INFORMATION:
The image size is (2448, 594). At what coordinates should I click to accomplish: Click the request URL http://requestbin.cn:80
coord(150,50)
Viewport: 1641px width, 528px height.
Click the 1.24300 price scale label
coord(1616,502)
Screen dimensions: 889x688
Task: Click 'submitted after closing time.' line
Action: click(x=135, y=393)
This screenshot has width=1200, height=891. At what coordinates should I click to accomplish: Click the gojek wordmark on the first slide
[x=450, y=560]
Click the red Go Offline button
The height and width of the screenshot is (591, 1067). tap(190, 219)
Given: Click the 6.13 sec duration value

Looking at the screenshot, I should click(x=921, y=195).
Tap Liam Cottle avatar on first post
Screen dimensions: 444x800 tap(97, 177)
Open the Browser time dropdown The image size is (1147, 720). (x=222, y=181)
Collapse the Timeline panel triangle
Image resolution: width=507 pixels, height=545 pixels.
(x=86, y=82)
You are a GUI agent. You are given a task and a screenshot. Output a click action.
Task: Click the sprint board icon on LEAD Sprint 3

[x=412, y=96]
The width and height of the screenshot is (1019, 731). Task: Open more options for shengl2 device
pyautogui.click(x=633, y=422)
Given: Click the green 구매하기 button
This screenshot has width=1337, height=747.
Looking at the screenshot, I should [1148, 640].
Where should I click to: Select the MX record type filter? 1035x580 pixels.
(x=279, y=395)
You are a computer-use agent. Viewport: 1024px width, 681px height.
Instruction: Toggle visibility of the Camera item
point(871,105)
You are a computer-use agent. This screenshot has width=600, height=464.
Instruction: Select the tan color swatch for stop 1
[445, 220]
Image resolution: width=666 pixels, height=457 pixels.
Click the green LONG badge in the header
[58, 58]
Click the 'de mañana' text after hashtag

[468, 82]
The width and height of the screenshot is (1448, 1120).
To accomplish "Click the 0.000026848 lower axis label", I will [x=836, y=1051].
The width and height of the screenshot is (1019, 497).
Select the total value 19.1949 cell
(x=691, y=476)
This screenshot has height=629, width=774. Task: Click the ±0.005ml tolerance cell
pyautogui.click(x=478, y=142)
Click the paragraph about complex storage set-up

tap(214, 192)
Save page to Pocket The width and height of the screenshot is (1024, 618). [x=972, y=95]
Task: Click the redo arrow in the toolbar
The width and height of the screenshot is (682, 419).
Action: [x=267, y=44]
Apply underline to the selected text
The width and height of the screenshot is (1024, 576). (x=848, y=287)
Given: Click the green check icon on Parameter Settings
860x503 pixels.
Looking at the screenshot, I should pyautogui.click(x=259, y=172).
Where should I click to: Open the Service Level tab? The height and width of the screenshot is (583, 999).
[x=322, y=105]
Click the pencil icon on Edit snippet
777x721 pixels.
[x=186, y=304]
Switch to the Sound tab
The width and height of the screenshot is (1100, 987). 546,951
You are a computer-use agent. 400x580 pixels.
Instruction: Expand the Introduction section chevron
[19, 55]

PROMPT: Search the entries for the word "Viewport", then copy every line in which it is found.

ANSWER SECTION:
Viewport: 1641px width, 528px height.
You are a computer-use agent. Viewport: 1024px width, 681px height.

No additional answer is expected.